Cadherins are cell surface adhesion proteins important for tissue development and maintenance of tissue integrity. Type I and type II, or "classical", cadherins form adhesive dimers via an interface that involves the exchange, or "swapping", of the N-terminal β-strands from their membrane-distal EC1 domains. These interactions are highly specific; cadherins that are very similar in sequence display different binding properties. Here we ask which sequence and structural features in EC1 domains are responsible for β-strand swapping and for differences in binding affinity. We first create a comprehensive database consisting of multiple alignments of each type of cadherin domain. We use the known three-dimensional structures of classical cadherins to identify conserved positions in multiple sequence alignments that appear to be crucial determinants of the cadherin domain structure. We further identify features that are unique to EC1 domains and implicated in swapping, and we verify the contributions of these structural elements through experiments that modify the swapping potential of different cadherin domains.
To study binding affinity, we analyze the E-cadherin and N-cadherin interfaces computationally to generate a set of candidate positions that may be the source of differences in cadherin binding affinities. Analytic ultracentrifugation and surface plasmon resonance experimental studies of mutant cadherins demonstrate the influence of specific sites on homophilic and heterophilic binding, providing a molecular dissection of the E-cadherin and N-cadherin interfaces. These results indicate that subtle changes in the swapping interface region are responsible for the observed differences in binding behavior, and that changes in electrostatic interactions at the periphery of the interface can modulate binding affinities.

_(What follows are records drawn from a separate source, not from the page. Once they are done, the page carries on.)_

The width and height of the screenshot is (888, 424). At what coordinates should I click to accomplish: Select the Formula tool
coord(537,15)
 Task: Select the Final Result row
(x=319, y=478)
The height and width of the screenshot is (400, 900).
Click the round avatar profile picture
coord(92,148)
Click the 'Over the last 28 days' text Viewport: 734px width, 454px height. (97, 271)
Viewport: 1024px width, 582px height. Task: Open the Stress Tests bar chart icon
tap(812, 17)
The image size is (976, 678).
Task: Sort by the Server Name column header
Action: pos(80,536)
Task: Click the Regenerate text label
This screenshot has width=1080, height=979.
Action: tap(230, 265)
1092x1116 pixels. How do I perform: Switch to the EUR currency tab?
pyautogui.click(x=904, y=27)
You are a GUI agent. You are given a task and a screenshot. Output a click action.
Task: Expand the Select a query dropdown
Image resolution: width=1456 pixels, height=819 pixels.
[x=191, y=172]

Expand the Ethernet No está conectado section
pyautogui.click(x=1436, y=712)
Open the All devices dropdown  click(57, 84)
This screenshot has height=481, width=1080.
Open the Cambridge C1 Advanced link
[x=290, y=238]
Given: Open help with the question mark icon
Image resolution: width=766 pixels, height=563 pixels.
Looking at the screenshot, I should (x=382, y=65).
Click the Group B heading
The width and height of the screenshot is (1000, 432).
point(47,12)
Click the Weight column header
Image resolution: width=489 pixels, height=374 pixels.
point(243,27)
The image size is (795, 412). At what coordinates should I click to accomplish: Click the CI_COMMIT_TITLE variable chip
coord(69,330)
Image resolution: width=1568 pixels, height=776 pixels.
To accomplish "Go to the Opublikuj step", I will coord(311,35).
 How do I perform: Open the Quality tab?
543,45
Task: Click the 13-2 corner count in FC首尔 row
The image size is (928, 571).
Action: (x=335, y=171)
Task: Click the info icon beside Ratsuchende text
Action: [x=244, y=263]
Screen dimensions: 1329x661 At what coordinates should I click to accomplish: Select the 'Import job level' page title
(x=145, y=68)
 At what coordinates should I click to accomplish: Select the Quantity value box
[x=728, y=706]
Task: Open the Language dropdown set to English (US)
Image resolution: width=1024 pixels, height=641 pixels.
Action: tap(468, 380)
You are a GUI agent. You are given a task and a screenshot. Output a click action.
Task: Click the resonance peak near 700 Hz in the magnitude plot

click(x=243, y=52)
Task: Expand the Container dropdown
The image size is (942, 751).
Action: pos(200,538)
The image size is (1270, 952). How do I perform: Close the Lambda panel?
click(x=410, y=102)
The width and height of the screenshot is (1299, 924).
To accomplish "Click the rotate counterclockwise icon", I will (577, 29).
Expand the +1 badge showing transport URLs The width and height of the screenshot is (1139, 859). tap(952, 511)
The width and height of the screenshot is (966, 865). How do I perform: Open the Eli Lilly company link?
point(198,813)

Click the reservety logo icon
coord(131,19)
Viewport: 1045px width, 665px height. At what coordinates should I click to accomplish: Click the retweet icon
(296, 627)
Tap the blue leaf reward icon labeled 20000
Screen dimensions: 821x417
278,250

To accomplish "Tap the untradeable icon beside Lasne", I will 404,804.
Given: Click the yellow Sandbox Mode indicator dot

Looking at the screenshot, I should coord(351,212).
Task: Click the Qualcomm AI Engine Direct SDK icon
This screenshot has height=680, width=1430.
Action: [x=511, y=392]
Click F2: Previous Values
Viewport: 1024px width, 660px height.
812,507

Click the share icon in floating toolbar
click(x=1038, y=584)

Lastly, we present a computational method for identifying proteins that swap domains and apply the method to the Protein Data Bank (PDB) to build a large database of swapped proteins. We characterize the swapped interfaces present in the database and compare them to a reference set of non-swapping interfaces.
Our studies of cadherins indicate that it is possible to identify specific structural determinants that may facilitate swapping. The swapping database lays the groundwork for applying this approach to other families of swapping proteins, which will further elucidate the evolution of this phenomenon.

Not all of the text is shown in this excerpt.